ACT Help, 22 to 30? Possible?

I just hate when colleges say “We don’t find that prep helps” seriously, on some of top tier colleges’s websites, it says that. IT DOES HELP. Especially for people that aren’t good test takers. so PREP PREP PREP.

Also, regarding my friend, she does have over a 4.0 at one of the hardest schools in the state, so she’s smart, but she does contribute a lot of her ACT success to prep work.

S/O to the schools that realize for a lot of applicants, test scores don’t always reveal a student’s true potential.

I was actually talking to the asst director of admissions from a pretty reputable school that uses the policy that you don’t have to send in standardized scores b/c they said they realized after speaking to their students and looking at study after study that the tests just weren’t an accurate representation of their abilities.
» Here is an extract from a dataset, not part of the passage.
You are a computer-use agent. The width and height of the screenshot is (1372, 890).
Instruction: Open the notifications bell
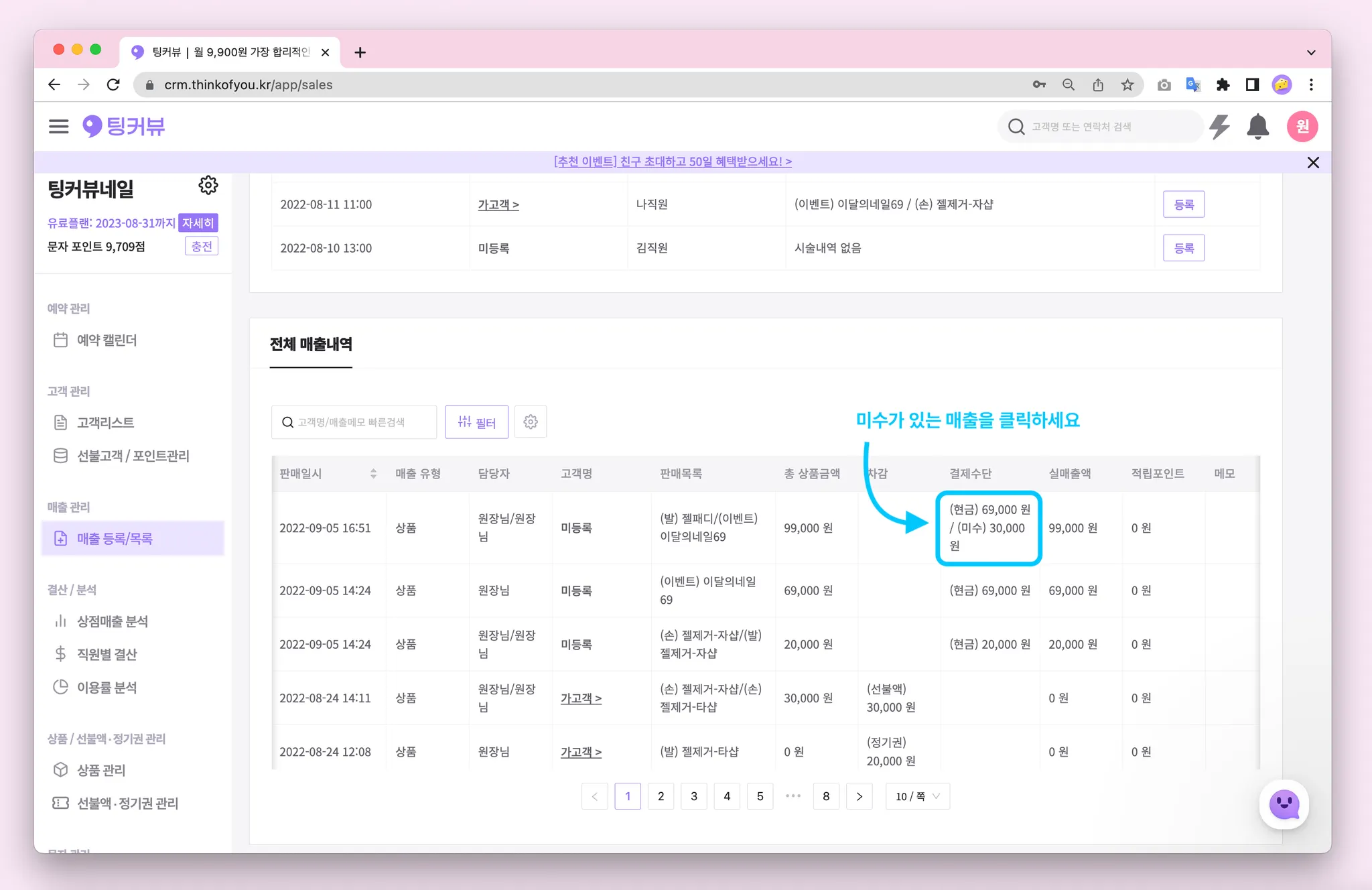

I understand needing them b/c for example, as a student at an extremely rigorous college prep school (where students from schools like Rice and ivies literally come back and say it made colleges EASY), it’s annoying to compare a 4.0 from our school to the the 4.0 down the street at a super easy public school (not that all public schools are easy), but I just think sometimes they should have less weight. I think colleges should get to know schools better to get an idea of what this GPA means at XYZ school. Idk, it’s a complicated situation and now I’m going on a completely unrelated rant lol

Just to put in a real life example: My child had a composite of 32 on his first ACT, with one section pulling down all the rest. He did 3 practice tests and studied with a book from Amazon and raised that one section by 10 points, resulting in a 34 composite on that second test. So it’s possible to raise your score, but a 8 or 10-point composite raise would be really difficult. Perhaps more realistic to think in terms of sections and a 2-4 point composite increase.